第16話 激戦区
その1日は、静かな朝から始まった。
キビタキの鳴き声が山に響く。
ハラーラ調合の薬が効いたのか、ミラーは完全に近いところまで回復した。
妹の看病は、俺の心にもいい効果を及ぼしていている。
いい休日になった。
「そう、思っていられるのは、今朝までだぞ」
リリィがぼそりという。
そう、今日から、俺たちが向かうのは戦場。しかもその中でももっとも激しい殺し合いが展開されている最前線。
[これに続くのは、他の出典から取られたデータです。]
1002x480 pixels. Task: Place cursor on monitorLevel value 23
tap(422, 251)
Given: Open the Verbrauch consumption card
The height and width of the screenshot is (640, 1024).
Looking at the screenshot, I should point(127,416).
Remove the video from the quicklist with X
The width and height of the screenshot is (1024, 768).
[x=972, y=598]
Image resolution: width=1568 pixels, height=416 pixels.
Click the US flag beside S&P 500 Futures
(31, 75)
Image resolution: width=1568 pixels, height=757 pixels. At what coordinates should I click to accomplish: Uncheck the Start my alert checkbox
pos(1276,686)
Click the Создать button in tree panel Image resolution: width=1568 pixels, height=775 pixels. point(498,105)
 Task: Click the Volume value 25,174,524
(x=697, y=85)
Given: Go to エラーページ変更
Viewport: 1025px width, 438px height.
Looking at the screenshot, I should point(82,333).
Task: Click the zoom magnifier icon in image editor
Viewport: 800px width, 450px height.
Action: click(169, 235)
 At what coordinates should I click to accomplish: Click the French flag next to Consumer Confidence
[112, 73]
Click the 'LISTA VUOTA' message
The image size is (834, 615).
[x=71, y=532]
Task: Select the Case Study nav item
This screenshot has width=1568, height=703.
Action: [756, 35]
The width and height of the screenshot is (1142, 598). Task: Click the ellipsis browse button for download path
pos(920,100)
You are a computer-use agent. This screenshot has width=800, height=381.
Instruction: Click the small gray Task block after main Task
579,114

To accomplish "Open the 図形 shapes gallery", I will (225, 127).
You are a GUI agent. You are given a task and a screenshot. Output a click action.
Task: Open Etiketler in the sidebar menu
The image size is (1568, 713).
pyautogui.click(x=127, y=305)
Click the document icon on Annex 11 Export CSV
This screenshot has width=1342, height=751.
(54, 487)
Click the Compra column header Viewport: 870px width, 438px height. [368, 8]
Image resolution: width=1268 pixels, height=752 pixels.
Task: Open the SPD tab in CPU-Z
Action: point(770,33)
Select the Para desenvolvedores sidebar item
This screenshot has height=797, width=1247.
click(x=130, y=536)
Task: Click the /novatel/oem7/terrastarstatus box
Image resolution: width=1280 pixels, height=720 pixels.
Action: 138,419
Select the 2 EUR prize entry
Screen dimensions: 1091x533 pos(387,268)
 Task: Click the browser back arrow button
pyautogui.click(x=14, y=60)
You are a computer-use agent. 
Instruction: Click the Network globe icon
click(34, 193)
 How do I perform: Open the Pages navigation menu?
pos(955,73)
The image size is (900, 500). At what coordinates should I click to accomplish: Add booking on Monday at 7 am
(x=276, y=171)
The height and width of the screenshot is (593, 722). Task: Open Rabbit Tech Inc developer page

トワイライト=ブレードをさやから抜いて、朝日にかざす。
しばらく、命を預けるぞ、相棒。
笛の音が聞こえた。フゥも起きたか。
水脈で水を組み、焼いたパンとチーズ、スープ、そして昨晩調理した川魚の塩焼きにかじりつく。
行軍が4日になると、幕営地の撤去もなれてくる。
進路は、俺たちの事情を最大限に配慮したため、2日分遅れている。
半妖の策士が今、どこにいるか、連絡はまだついていない。
もしかすると、戦局が動いていて、最悪、生きていない可能性もある。
当面は探りながらの行軍となるだろう。
昼前、戦局が動いた。
敵襲のラッパが鳴った。
そして、怒号と歓声が響く。
襲ってきたのは、・・・人間だった。
プレートアーマーを着込んだ10人が、雪崩れ込んでくる。
後方の隊列の弓兵から矢の雨、魔法部隊から氷結の散弾が複数の敵に向かって放たれた。
俺たちの出番は、半妖の策士との合流まで温存するよう指示が出ている。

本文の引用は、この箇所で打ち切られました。